_TEXT UNDER STUDY_.

◇ ◇ ◇ ◇ ◇

Introduction of PHASEfilter

PHASEfilter is a bioinformatic package that allow to identify the heterozygous variants that are present in diploid species. For that, it is necessary to have a diploid version of the reference genome and two variant files (vcf), one for each ploidy of the reference.

This package offer five tools:

  • phasefilter

  • phasefilter_single

  • reference_statistics

  • synchronize_genomes

  • make_alignment

phasefilter

Identifies heterozygous variations and create three VCF files for each direction of analysis: 1) valid; 2) heterozygous variants; 3) loss of heterozygous (LOH). Make the analysis in both directions, from reference A to reference B and vice-versa. It accept 5 mandatory parameters and two optional parameters. It is also possible define the threshold of Heterozygous/Homozygous variants based on Allele Count (AC) that must exist in the VCF file. These values are added by the caller, like GATK. A threshold that allow to remove variants with low Allele Frequency values it is also possible to set, but once again, it is ncessary to have Allele Count (AC) in each variant in VCF.

◇ ◇ ◇ ◇ ◇

_DATASET EXTRACT_.
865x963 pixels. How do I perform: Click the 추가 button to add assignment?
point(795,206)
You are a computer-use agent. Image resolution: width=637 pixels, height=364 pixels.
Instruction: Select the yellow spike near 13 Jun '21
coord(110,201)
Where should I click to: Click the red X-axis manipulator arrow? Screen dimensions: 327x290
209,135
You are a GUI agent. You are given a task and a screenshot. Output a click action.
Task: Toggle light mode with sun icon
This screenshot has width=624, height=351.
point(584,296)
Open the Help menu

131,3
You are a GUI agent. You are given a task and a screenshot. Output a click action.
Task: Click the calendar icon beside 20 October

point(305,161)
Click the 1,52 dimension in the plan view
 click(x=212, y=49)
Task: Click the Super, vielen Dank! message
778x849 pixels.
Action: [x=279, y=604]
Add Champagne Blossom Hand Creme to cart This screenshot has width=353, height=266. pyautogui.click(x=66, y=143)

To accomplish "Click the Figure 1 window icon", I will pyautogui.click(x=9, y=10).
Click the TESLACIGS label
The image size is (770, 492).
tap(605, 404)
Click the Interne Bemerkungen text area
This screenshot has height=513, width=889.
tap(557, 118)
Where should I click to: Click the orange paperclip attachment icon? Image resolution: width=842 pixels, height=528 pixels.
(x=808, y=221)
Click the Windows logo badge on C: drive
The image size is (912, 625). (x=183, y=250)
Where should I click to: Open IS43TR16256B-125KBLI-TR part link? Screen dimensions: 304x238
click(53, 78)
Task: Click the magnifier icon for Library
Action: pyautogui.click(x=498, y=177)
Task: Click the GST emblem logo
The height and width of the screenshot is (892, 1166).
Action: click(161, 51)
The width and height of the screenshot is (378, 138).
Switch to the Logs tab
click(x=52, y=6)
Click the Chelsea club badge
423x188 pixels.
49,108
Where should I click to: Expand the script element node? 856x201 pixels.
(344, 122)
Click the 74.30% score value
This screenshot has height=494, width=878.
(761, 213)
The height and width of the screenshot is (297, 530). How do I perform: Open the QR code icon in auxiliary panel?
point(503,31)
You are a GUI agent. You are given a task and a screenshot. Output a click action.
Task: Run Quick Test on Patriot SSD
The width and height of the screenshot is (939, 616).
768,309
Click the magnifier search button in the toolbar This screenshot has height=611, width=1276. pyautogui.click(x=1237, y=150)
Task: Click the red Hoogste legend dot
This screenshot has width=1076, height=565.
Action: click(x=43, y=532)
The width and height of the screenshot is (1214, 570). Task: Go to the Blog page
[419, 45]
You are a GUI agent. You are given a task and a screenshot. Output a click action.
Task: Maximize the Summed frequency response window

◇ ◇ ◇ ◇ ◇

_TASK DETAILS_. Could you pick up the PHASEfilter documentation after its last sentence and write what comes next?

_EXPECTED ANSWER_.
phasefilter_single

Identifies heterozygous variations and create three VCF files: 1) valid; 2) heterozygous variants; 3) loss of heterozygous (LOH). Only make the analysis in one direction, from reference A to reference B. It accept 5 mandatory parameters and two optional parameters. It is also possible define the threshold of Heterozygous/Homozygous variants based on Allele Count (AC) that must exist in the VCF file. These values are added by the caller, like GATK. A threshold that allow to remove variants with low Allele Frequency values it is also possible.

reference_statistics

Creates a report based on the number of bases that exists in the chromosomes. It accept 2 mandatory parameters.

synchronize_genomes

Synchronize two references and add two new fields (StartHit;EndHit) GFF with the positions on hit reference. If you you a VCF file only adds (start_hit) tag to the VCF INFO. It accept 4 mandatory parameters and one optional parameter. It is necessary to pass a VCF or a GFF file.

make_alignment

Obtain the percentage of the minimap2 alignment between chromosomes and create an output in Clustal X format. It accept 3 mandatory parameters and two optional parameters.